Given my ridiculous sweet tooth, it's hardly surprising that I am showcasing this amazing dessert before I write about the equally wonderful pork and soup that I served up before this dish on Friday night. 

Making the bases for these tartlets in quite warm weather was challenging (read: lots of chilling in between handling) and for whatever reason I had a dreadful time getting the sugar to melt when making the sauce. Not one to shy away from a challenge, I persisted with both elements and ended up with a dessert that had my table full of guests smiling from ear to ear.  

With the pastry and sauce already made, assembly at dessert time was amazingly fast. Slice bananas, lay them on the bases, top with sugar and grill. With the tartlets left under the griller just long enough to melt the sugar and toast the banana, the butterscotch sauce was a decadence that took this dessert from fabulous to "oh my goodness!"

Paired with my husband's wonderful vanilla ice-cream (he pulls his weight for our dinner parties too!), this was an incredible way to finish our evening.

Love x

Saturday, March 4, 2017

549/1038 - Lime lover's punch

Presenting...the first mixed drink I have loved in years.
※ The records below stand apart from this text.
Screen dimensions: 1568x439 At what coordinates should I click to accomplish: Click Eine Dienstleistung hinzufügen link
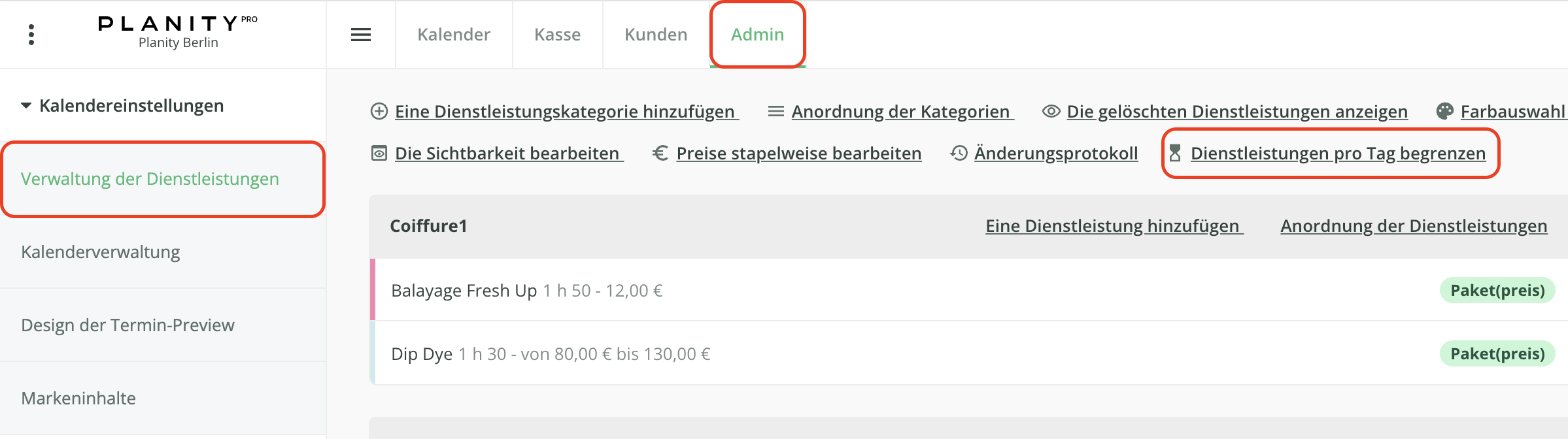point(1114,226)
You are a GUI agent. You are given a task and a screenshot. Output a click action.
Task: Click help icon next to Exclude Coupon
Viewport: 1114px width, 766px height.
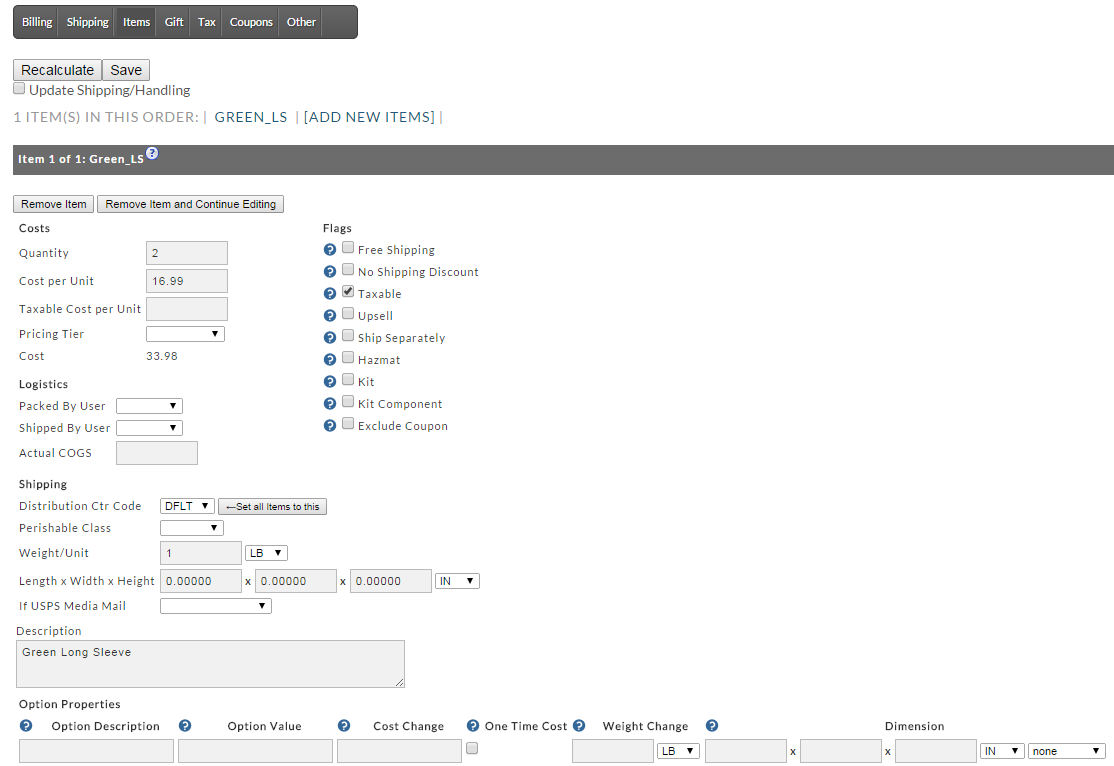pyautogui.click(x=330, y=426)
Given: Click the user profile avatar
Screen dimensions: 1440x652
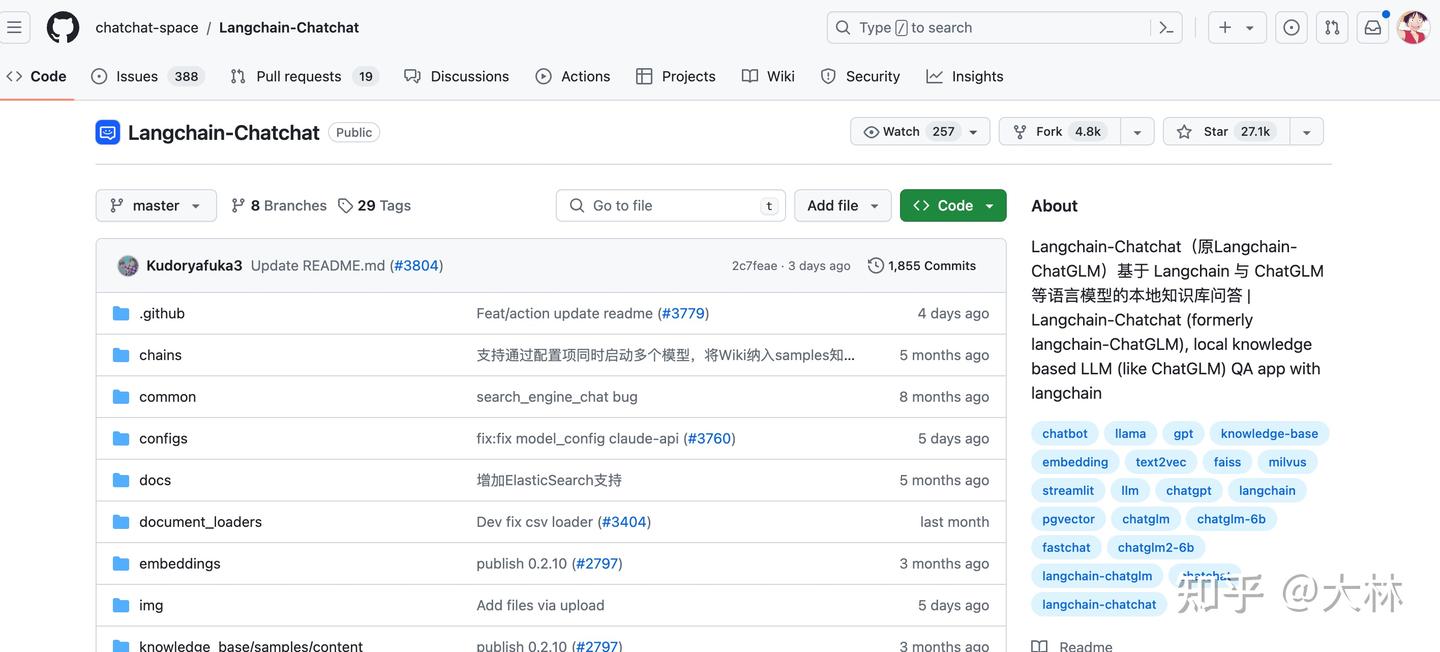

With gorgeous friends coming over for dinner, I decided it would be lovely to start the evening off with a special drink. Enter lime lover's punch! 

Not being much of a drinker, I really had no idea what was in our liquor cabinet (aka the cupboard above the fridge). I had purchased spiced rum for another recipe some time ago and just assumed the majority of the bottle would still be hanging around. Not so! It appears my husband likes a drink more than I do and had polished off the bottle over the years. 

Always one to improvise, I ended up including a mixture of Grand Marnier, Malibu (my goodness, how long has that one been in there?!), cognac and brandy. The result was spectacular! 

I will admit to only adding half of the recommended alcohol and for a lightweight in the drinking stakes, the balance was absolutely perfect. 

An absolutely brilliant start to what turned out to be a perfect evening x

The menu

Wednesday, March 1, 2017

548/1038 - Pumpkin and amaretto ravioli

With renewed vigour, I am pleased to be posting my second recipe for this week. Realising that my output has diminished dramatically over the past year or so, I am determined to increase the number of blog posts over the coming months. Of course I am secretly cursing February for having only twenty eight days as a well timed leap year would have seen February's total increase to a more respectable three. No matter; it appears this month will be an impressive one!  

Ravioli is a dish that I have recently discovered is easier to make than I thought. The fear of my hard work exploding in the pot stopped me from attempting ravioli for so many years but after my first successful attempt, I am now a ravioli fiend! I use a ravioli stamper (I have no idea if that's the real name for it) which both cuts the ravioli and also provides a fabulous seal. 

I will confess I made extra pasta dough (300g flour rather than 200g) as I knew I would be too nervous to roll the dough to the finest setting. I adore our beautiful pasta machine, which was a wedding gift and so has now been used and loved by us for twenty years. The only little quirk it has is that it tears the dough when the finest setting is used. It's no big deal, I get around this by rolling to the second last setting and then stretching the dough slightly with my hands. 

Playing to my fear of exploding ravioli, I may well have slightly underfilled each one and so ended up with a mountain of ravioli (hooray!) and also some leftover filling. 

Finished with a sage and burnt butter sauce (burnt butter makes everything good!) this was a very popular meal. My youngest particularly liked following his up with a ravioli breakfast and ravioli lunch the next day. 

Speaking of the "stamper", it was a very odd day in the kitchen as I rummaged through my kitchen drawer and found not one, but two stampers in there! I think I stood staring at them for a good five minutes, completely perplexed as to how the second one found its way into my home. Upon further investigation of the drawer, I continued to find items which had been inexplicably replicated. At this point I decided that either I was losing my memory or I was the butt of a practical joke. 

The house remains sufficiently amused.